My book connections got my 10 Commandments Of Dog Training manuscript on the desk of the head of a big publisher they deal with. I found out that boogers are also on that desk and he had more of a chance of flicking those around than flipping through my manuscript.
So they sent it to New World Publishing, which although has the same beginning as New World Order—the evil vision of the elite manipulators to control the world by killing most of the people through poisons in our food, water, vaccines and through biological and high-tech weather-disrupting weapons, controlling and destroying economies, and by world governmental bodies, such as the U.N. and the World Bank—they also published Eckhart Tolle’s first book and I thought could possibly be my quickest route to “Oprah.”
A few weeks ago, I received a rejection letter from New World and so I am forced to conclude that they are part of the evil plan to control the world, knowing full well that my book would be anathema to their dominion. The rejection letter basically said, “We only publish a few new books a year and we wouldn’t risk this on a dog training book by a nobody like you.”
In a bit of classic comedy that even I couldn’t help but find amusing, there was an inked stamp at the bottom of the letter that read, “Signed in her absence,” which meant that the person whose name was on the letter probably was buffered from ever haveing to see or even hear about my book.

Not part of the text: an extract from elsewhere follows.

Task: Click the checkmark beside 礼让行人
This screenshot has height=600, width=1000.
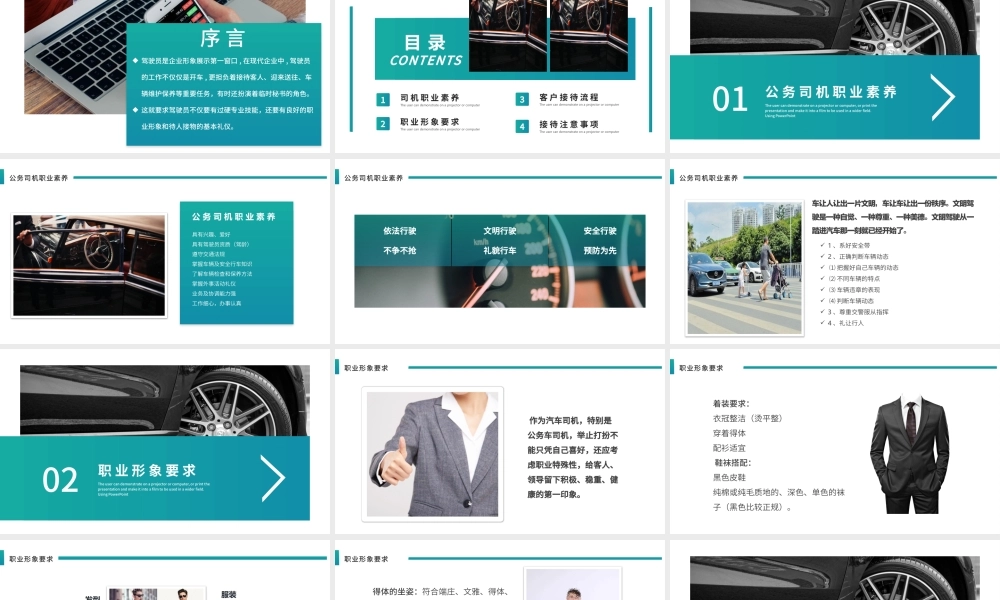Action: click(x=822, y=323)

While a bit harsh, I prefer when someone pisses down my back that they don’t try to perfume the smell by telling me it’s only raining.

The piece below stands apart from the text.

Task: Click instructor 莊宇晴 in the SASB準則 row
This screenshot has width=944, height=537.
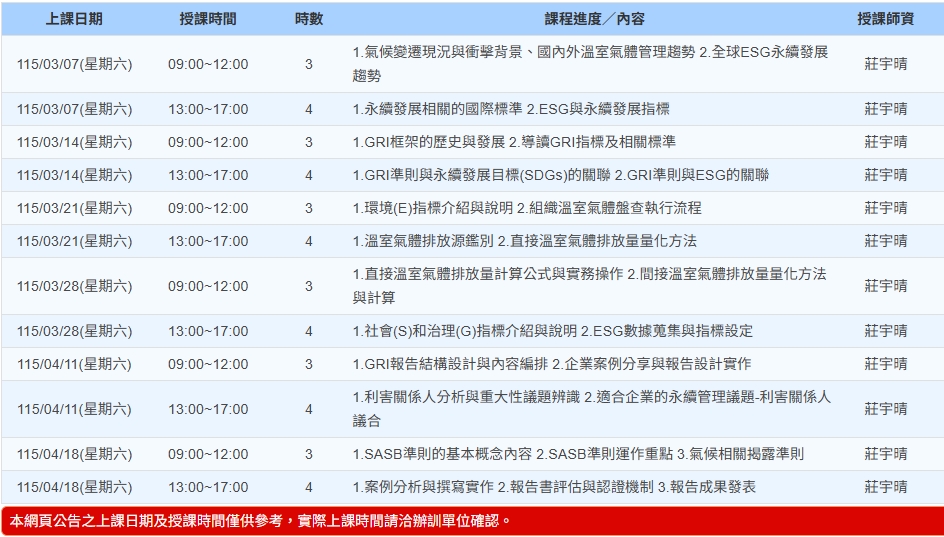Action: (x=885, y=454)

http://www.youtube.com/watch?v=kfdpcrOgUp4
But their comments also showed me that whatever lackey actually typed up the letter, in most probability didn’t read my manuscript. While the skeleton of 10 Commandments is about “dog training,” the meat is really a book about relationships and how we can become more aware of the needs and feelings of our significant others, or anyone with whom we interact—be they four-legged or two-legged—and help the partnership become closer and more fulfilling. It is also written in a very “hip” rebel yogi way that is much different than the lame self-help books which boil down to looking at yourself in the mirror each morning and saying, “I’m good enough, I’m smart enough, and doggonit, people like me!”
http://www.youtube.com/watch?v=RvgMIerTXl4
Even if New World Publishing did take on my first book, I was just going to drop them and find a different publisher for my second book, following Eckhart Tolle’s lead.
[To read the Introduction to The 10 Commandments of Dog Training go to: http://rebelyogi.com/the-10-commandments-of-dog-training-introduction.html]
10 Commandments needs a third edit but even in it’s current form it is chiseled enough for anyone with an eye for gemstones to see the shiny rock that lies beneath the surface. But more than a “book,” it symbolizes for me that I am moving to a place where it is time for me to share the wisdom that comes through me to a larger group of people, as opposed to only the three people who show up to my yoga classes and the handful of insane asylum patients who have managed to control their delusionary outbursts long enough to sign-up for my un-blog, Enlightening Nonsense.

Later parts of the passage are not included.